* Written problem
In the passage on primary reform below, what do the most radically open primaries not require voters to do?

* Source extract
-- start --

Reformers have offered a simple solution:  allow more than just registered partisans to participate in primary elections.  The hope is that if the primary electorate starts looking more like the general electorate, it will start choosing more moderate candidates as well.  The “crossover” voters—those who identify with one party but vote for a different one—will help pull candidates away from their party bases and toward an accommodationist middle.

Such “open” primaries take many different forms.  Some allow registered independents to participate in a party’s primary, but only if the party agrees to let them.  Others go further and eliminate party registration, allowing any voter to choose any party primary each time around.  These basic options also admit many gradations of “openness” based on how public and permanent one’s choice of parties turns out to be.

Nor does this exhaust all the possibilities.  The most radically open—sometimes called “nonpartisan”—primaries don’t even require voters to choose a party primary.  They put all candidates on the same ballot and deliver this ballot to all voters.  Voters can then choose candidates of different parties for different offices—say, a Democrat for U.S. Senator, a Republican for the U.S. House of Representatives, an independent for state legislature, etc.—just as they would in a general election.

The basic idea of promoting moderation through primary reform seems sensible, but there are a number of ways it could go wrong.  First, it’s not clear that the primary electorate on each side is all that different from the general electorate, or at least the portion of the electorate that votes for that same party in the general election.  Second, the logic of broadening the primary electorate is far more complicated than it first appears.  It depends on the number of candidates who run and the positions they take on the issues.  Efforts to model this logic more rigorously haven’t consistently predicted a moderate winner, even if the pivotal voter in the primary is moderate.

-- end --

* Recorded information
-- start --

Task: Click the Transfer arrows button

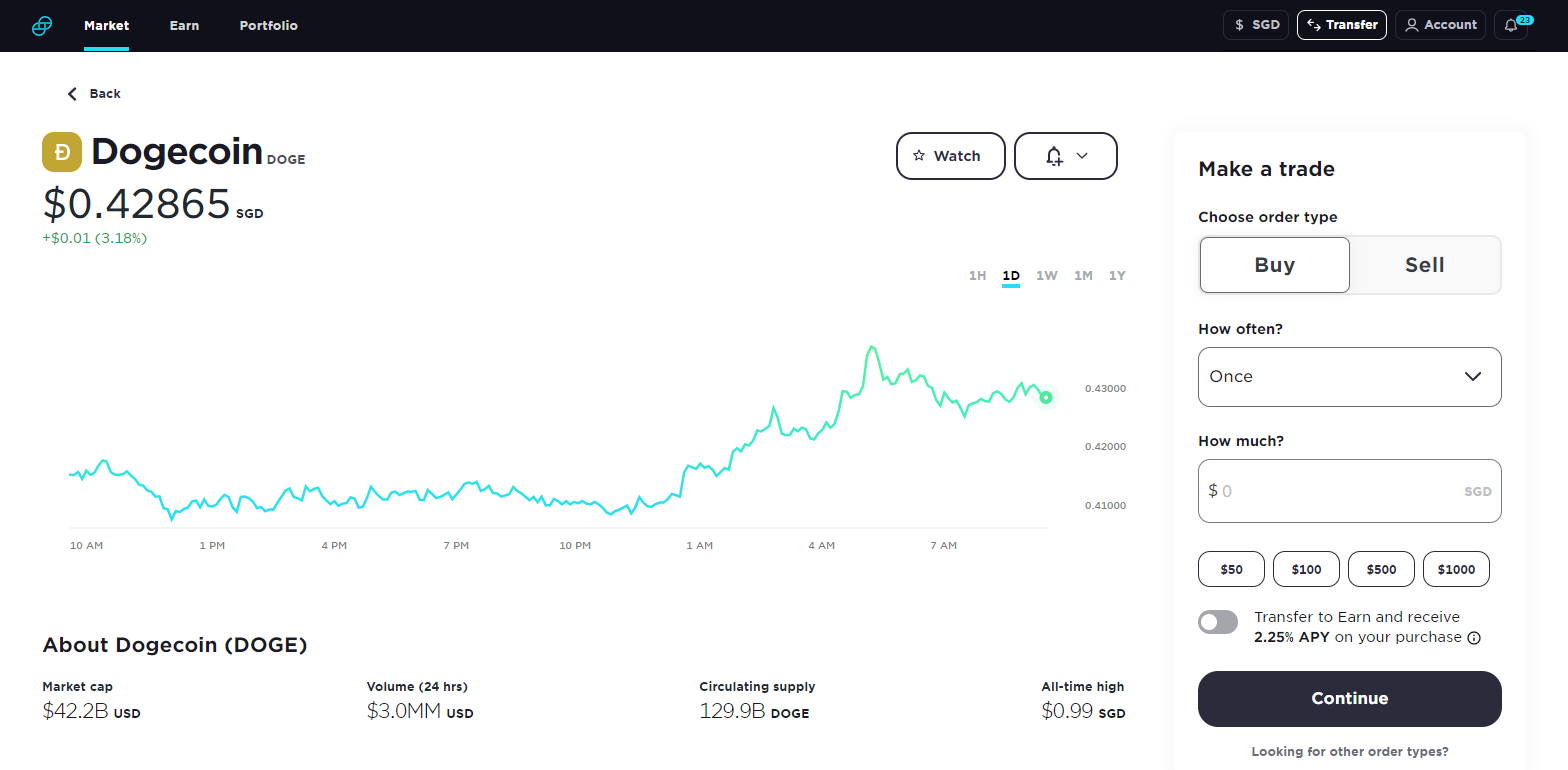Action: [x=1341, y=25]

-- end --

* Solution below
They don't require voters to choose a party primary.